Il Taranto, nonostante l’assenza di Kanoutè, miglior realizzatore della squadra, vince una partita combattuta con il Catania, con il ritrovato gol di De Marchi. Analizzeremo ruolo per ruolo, la squadra che affronterà la Turris in trasferta
Difensori
Davanti alla certezza Vannucchi, nonostante per Capuano non esistano titolari, sembra che in difesa si sia trovato il trio perfetto per affrontare il restante delle partite. La difesa composta da Luciani-Miceli-Enrici, sembra essersi registrata nella migliore delle maniere, con Enrici, soprattutto,che pian piano ha scalato le gerarchie. Il numero 15, ha avuto nella partita contro gli etnei un cliente scomodo (Chiricó), effettuando un’ ottima prestazione.
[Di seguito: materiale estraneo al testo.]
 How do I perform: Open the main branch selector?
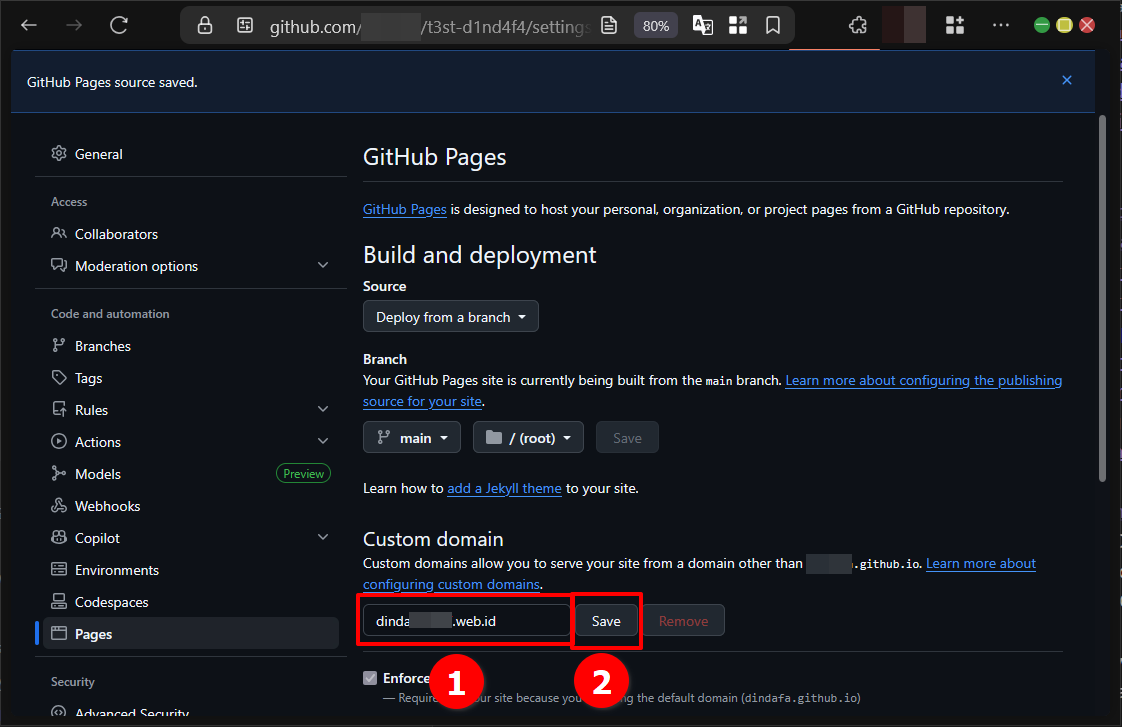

Miceli, annulla Cianci, e corona il suo Febbraio, che poteva essere perfetto, con il gol realizzato, ma l’ incrocio dei pali ha negato questa gioia all’ ex Turris. Sulle fasce Ferrara e Valietti, sembrano ormai i titolari annunciati
Centrocampo
Contro il Catania, vi è stata un’ ottima prestazione di Calvano, ma soprattutto di Matera. L’ ex Turris, ha martellato ogni filo d’erba, ingaggiando una sfida di altri tempi con Sturaro e Welbeck. Ladinetti, subentrato a partita in corso, mette ordine a centrocampo, e si candida ad una maglia da titolare per le prossime partite a venire.
Attacco
Prima del Catania, la preoccupazione maggiore era l’ assenza di Kanoutè. Il Taranto di Capuano ha dimostrato di non essere Kanoutè-dipendente, e di sfruttare al massimo le caratteristiche dei suoi giocatori in campo. De Marchi, si dimostra di partita in partita, sempre più “capuanizzato” e trova il primo gol in maglia jonica, effettuando una grande partita. Si sarà sbloccato?? Orlando e Bifulco invece, sembrano non essere nel loro migliore periodo di forma, ma la loro velocità e la loro capacità di dribbling si riveleranno determinanti quando i campi saranno più leggeri. Si segnala una grande prova di Fabbro, schierato da titolare da Capuano. Il 99, offre una partita di quantità, fondata sulla corsa e aggressione palla.